| INPUT DATA |
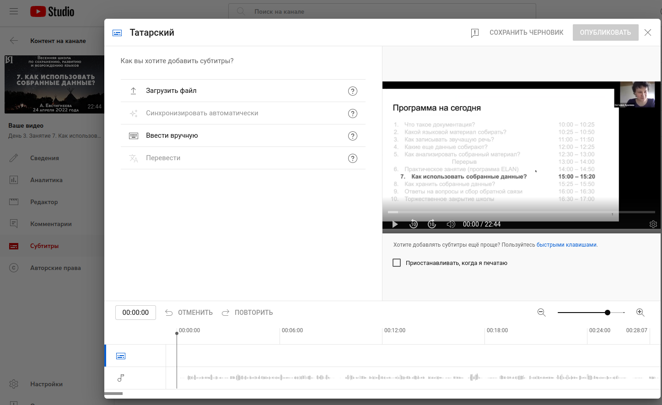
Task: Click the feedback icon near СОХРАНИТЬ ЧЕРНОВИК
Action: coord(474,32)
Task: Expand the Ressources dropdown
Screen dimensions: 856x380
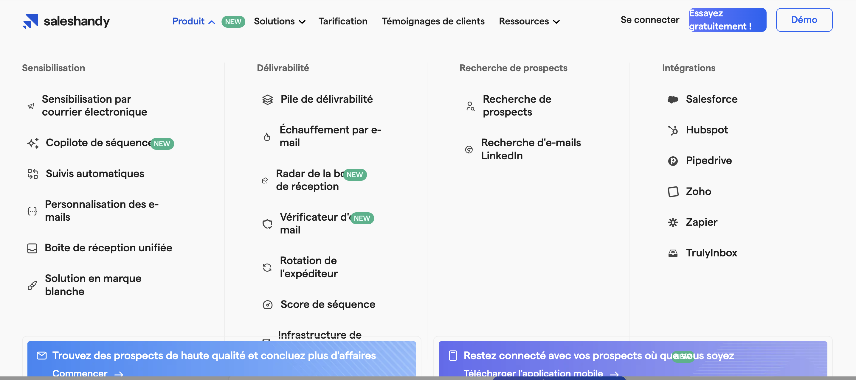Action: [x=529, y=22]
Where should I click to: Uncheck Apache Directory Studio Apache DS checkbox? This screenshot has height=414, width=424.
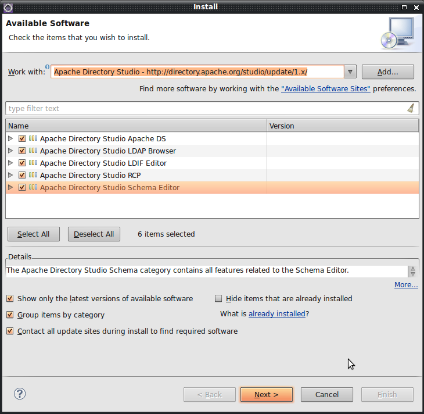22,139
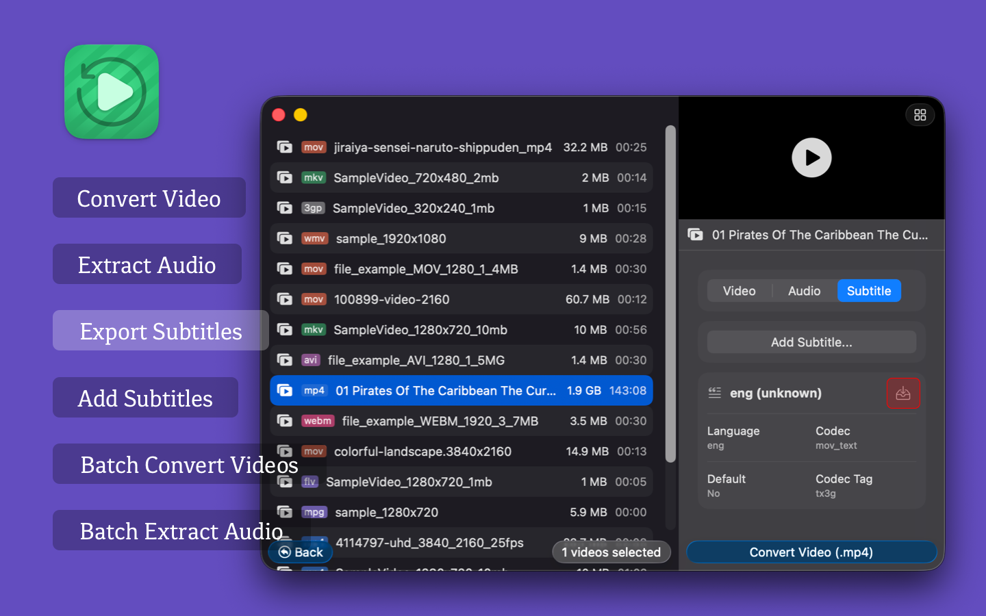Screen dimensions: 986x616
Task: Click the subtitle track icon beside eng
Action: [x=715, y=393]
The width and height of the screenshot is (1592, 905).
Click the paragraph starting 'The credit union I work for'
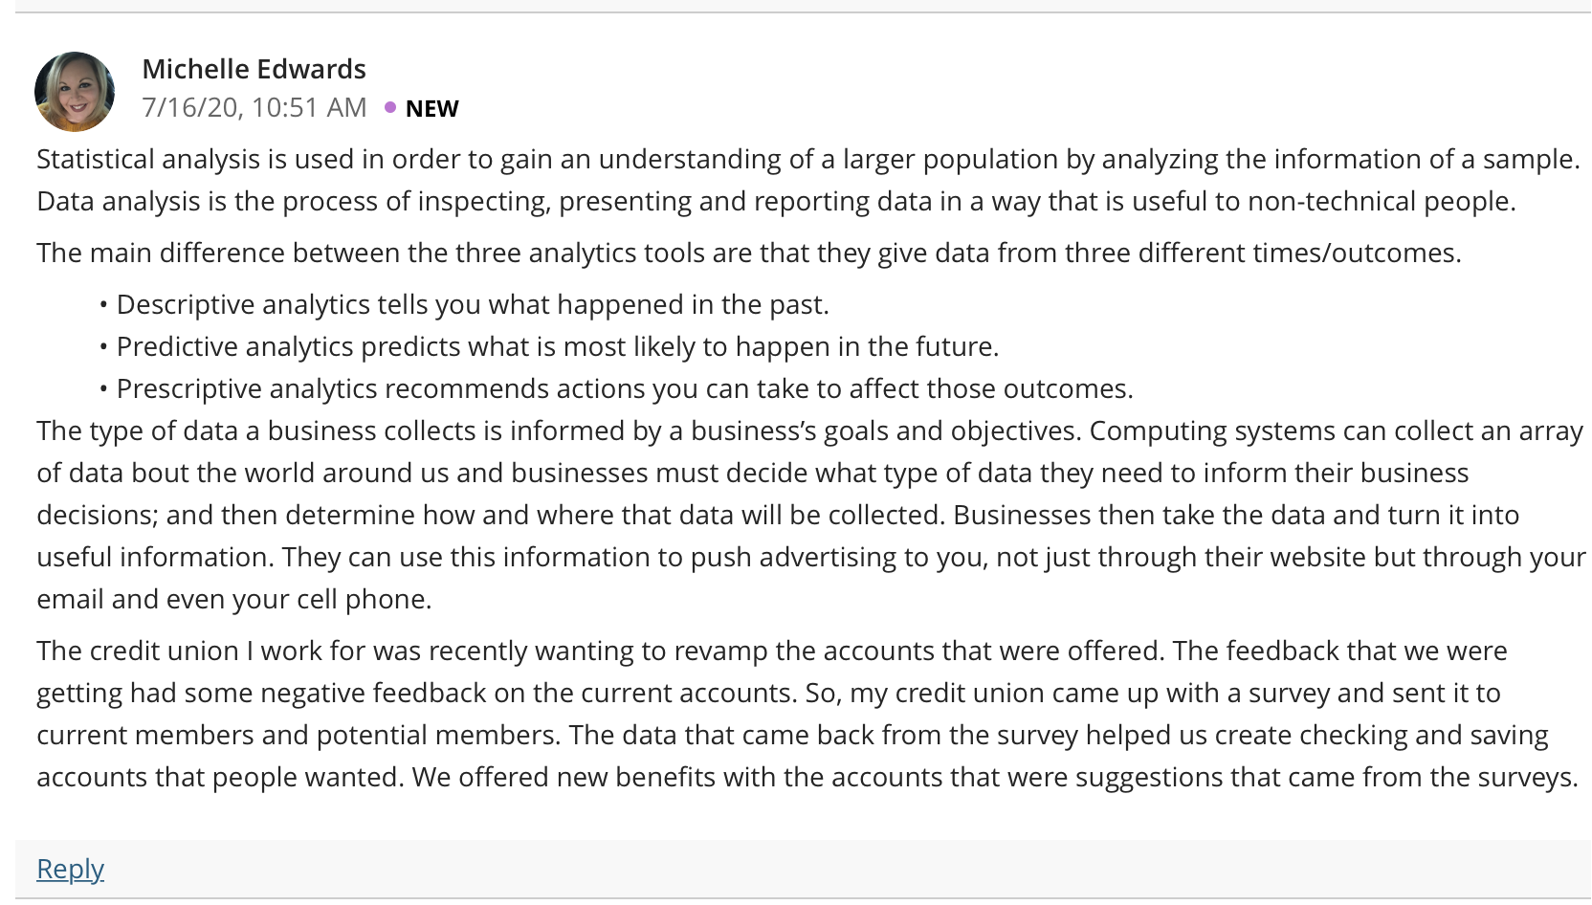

| AIM OF THE EXERCISE |
Reproduce the lines from the one holding "The width and" through the end of the entries above exactly, keeping both ends and dropping every picture.

| YOUR SOLUTION |
The width and height of the screenshot is (1592, 905).
Click the paragraph starting 'The credit union I work for'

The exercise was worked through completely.